2008/09/24

[書評] 藤森 照信 / 『建築史的モンダイ』

建築史的モンダイ (ちくま新書 739) 藤森 照信 / 『建築史的モンダイ』 / 2008-09 / 筑摩新書 / B

うかつにも著者のことを知らずに読みはじめ、やけに面白い人だなぁと思ったら、著名な建築家でもあり、赤瀬川原平たちと路上観察学会でおもしろおかしなことをしつつ、それをちゃんと学術的に考察して偉い賞をもらっちゃうような幅の広い方でした。

目の付けどころが楽しく、それでいてハッとするような深い問いを投げかけてきます。 表紙や帯に書かれている抜き書き(これを読んで買おうと思ったセリフ)を紹介しておきます。

人類が最初に造った建築は何だったのか。(略)神様のための神殿が最初か、それとも自分たちの住まいが先か・・・

本文は「お酒飲みながら気持ちよく酔った勢いで書いている」ような感じです。
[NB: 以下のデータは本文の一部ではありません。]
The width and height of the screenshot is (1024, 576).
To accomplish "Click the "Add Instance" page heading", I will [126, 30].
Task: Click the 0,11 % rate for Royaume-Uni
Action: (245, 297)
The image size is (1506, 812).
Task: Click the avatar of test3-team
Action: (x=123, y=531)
流れの良さ、発想の飛躍、思わず笑みのこぼれる風刺、etc.
それでいて「なぜ日本の神社仏閣は横長構造なのか、世界的には神殿は縦長なのに」といった古今東西を貫くようなスケールの大きな話し、火事や地震と建築のせめぎ合い、先人の知恵と最新技術が可能にした構造、茶道の歴史と茶室に見い出すミニマムとは決して(私たちが思い込んでいるように)一つではないという考察、などなど酔っぱらいの戯言にしては出来過ぎた知的興奮の連続です。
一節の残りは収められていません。